The world is changing rapidly, thanks to IT – faster than it ever has before. This fundamental fact has to be factored in to every decision federal agencies make about adopting technology to change how government works.
That’s one conclusion to be drawn from the remarks of Dr. David Bray, CIO of the Federal Communications Commission, at the BMC Exchange Federal conference.
Bray is not your typical federal executive. He’s got more than 120,000 Twitter followers. His speeches are laced with references to Carl Sagan’s “pale blue dot,” the Earth. He talks about the Greek and Latin roots of words such as “leader” and “expertise.” He doesn’t use acronyms, and he actually doesn’t talk about the technology itself very much.
Instead, he talks about change – what’s driving it, how to think about it, what to do with it.
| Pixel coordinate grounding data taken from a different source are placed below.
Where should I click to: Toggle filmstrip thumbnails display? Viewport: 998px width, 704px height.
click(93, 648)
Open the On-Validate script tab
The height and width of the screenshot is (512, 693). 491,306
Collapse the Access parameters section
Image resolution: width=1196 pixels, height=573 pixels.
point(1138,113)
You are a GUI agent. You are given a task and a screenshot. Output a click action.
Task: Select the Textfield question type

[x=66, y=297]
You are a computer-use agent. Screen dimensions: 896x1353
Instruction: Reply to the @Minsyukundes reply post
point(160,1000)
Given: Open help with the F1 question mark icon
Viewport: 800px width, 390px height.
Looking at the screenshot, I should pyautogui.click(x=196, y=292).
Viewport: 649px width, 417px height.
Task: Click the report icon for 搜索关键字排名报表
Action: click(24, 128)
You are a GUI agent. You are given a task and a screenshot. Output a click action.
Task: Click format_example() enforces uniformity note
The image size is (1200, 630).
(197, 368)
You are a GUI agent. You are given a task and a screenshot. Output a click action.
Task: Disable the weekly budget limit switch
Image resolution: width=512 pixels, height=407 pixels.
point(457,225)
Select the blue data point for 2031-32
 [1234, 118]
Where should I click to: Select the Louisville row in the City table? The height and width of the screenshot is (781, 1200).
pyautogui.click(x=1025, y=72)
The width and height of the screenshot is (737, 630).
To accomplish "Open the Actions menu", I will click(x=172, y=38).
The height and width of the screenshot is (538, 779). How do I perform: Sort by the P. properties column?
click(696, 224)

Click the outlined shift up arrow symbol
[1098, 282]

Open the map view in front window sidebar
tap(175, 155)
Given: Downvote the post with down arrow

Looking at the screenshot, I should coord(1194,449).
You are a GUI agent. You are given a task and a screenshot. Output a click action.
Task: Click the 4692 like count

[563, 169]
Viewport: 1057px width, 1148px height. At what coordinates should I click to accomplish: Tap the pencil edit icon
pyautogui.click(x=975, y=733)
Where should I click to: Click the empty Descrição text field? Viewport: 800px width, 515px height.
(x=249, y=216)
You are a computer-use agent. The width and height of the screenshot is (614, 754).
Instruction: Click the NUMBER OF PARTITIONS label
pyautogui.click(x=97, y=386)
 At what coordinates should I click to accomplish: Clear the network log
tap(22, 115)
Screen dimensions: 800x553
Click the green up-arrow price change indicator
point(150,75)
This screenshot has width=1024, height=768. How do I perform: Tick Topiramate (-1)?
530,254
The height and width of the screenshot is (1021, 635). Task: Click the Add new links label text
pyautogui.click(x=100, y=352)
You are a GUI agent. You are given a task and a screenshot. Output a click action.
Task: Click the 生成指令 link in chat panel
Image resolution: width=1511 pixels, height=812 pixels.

“The next seven years will see more change than the last 20 years combined,” he told the audience. By 2022, the planet will have 8 billion people, but an estimated 75 billion to 300 billion networked devices because of the rapid spread of the Internet of Things (IoT), he explained. Google search will have to change how it works, because it won’t be able to search the 96 zettabytes of global content. (For readers unfamiliar with zettabytes, or ZBs: 1000 gigabytes is a terabyte; 1000 terabytes is an exabyte; 1000 exabytes is a zettabyte.)
“In a survey that we conducted last year, 92 percent of respondents indicated that adopting significant new technologies is important to their agencies long-term success. From embracing the world of the IoT to harnessing new monitoring techniques to ensure cybersecurity, federal IT needs to embrace change so it can enable agencies to complete their missions,” said Joel Dolisy, CIO, SolarWinds
The four Vs of technology – velocity, volume, volatility, and veracity – are creating change at an exponential rate of speed and leaving turbulence in their wake, he said. For leaders, the challenge is how to address this.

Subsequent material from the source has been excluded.